The group essentially refers to Clauses 19 and 20. Clause 19 addresses the issue of the contract profit rate and, essentially, the amendments would require that the rates must be set by regulation each year. Amendments 23A and 23E turn this into an affirmative-procedure process.
More interesting is Clause 20, “Allowable costs”. As the report of the noble Lord, Lord Currie, points out, we have over the years had a lot of debate, effort and negotiation into the contract profit rate which, typically, is 10%—pedantically, it is 9%—of the total price; and too little, one might argue with the benefit of hindsight, into the issue of allowable costs, which represent 90% to 91% of the total price. Therefore, Clause 20 properly addresses this issue.
Subsection (1) states:
“The SSRO must issue guidance about determining whether costs are allowable costs under qualifying defence contracts”.

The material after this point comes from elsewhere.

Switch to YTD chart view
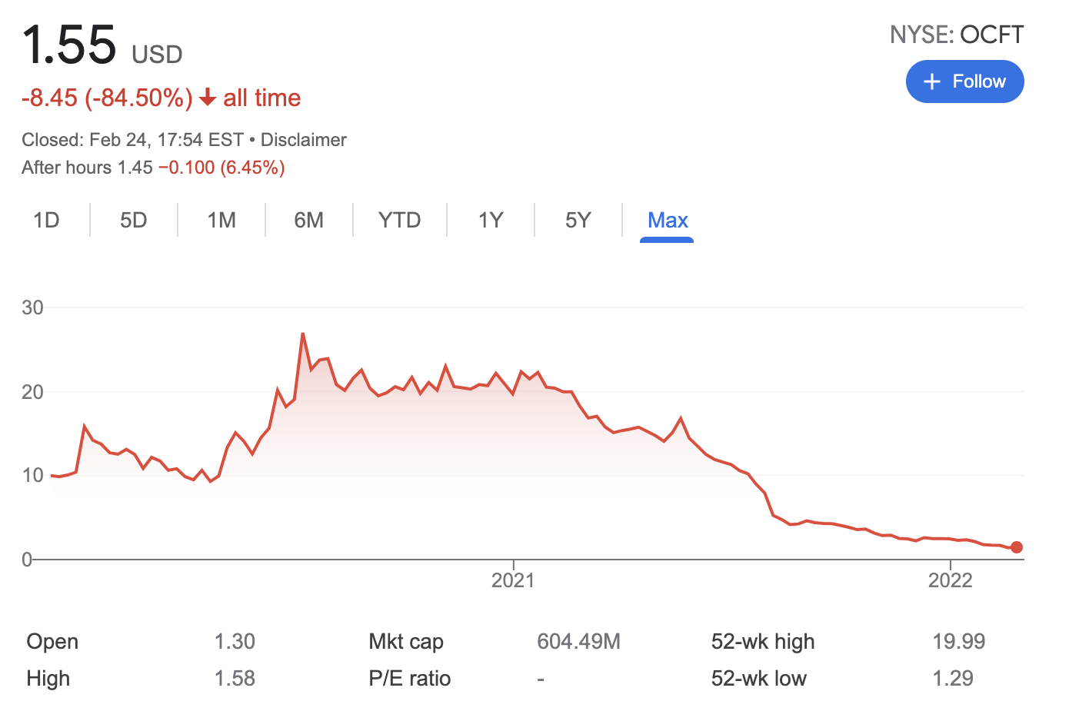Viewport: 1069px width, 701px height. [x=399, y=221]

Subsection (2) attempts to define allowable costs. It is important to emphasise that these are the big bucks. This is where the big money is in the contract. This is 90% or more of the total price. The guidance we get from the primary legislation is that they must be appropriate, attributable to the contract and reasonable in the circumstances. Much as I praise this part of the Bill—and I do as it is a really good attempt to address this extremely difficult issue—I cannot but be amused by these three descriptors of one of the most important elements. I remember that when I was privileged to be in the noble Baroness’s position, whenever an official used the word “appropriate” in my response, it meant we did not have an argument, so I dismiss subsection (2)(a) as pretty well irrelevant. I do not have a lot of time for paragraph (b) either, because if it is not “attributable to the contract”, who would in all conscience try to argue that it should be there? We are left with “reasonable”. Much as I applaud the concept of being reasonable, it is not a very full description. Therefore, inevitably, and quite properly—I am not unhappy about this—it will have to be left to the SSRO to develop guidance about it. However, surely this is so important that it should not be merely guidance but should be in regulations. Regulations of this importance should be exposed to public gaze and debate and should be accountable to Parliament through the affirmative procedure. I beg to move.